WRITTEN PROBLEM
Copy out these lines without changing anything.

RECORDS SUPPLIED
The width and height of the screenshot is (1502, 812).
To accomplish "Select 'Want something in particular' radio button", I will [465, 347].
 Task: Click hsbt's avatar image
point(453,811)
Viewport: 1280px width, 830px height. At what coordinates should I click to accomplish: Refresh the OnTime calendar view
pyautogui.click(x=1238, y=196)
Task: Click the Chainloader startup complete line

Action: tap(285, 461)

WRITTEN ANSWER
The width and height of the screenshot is (1502, 812).
To accomplish "Select 'Want something in particular' radio button", I will [465, 347].
 Task: Click hsbt's avatar image
point(453,811)
Viewport: 1280px width, 830px height. At what coordinates should I click to accomplish: Refresh the OnTime calendar view
pyautogui.click(x=1238, y=196)
Task: Click the Chainloader startup complete line

Action: tap(285, 461)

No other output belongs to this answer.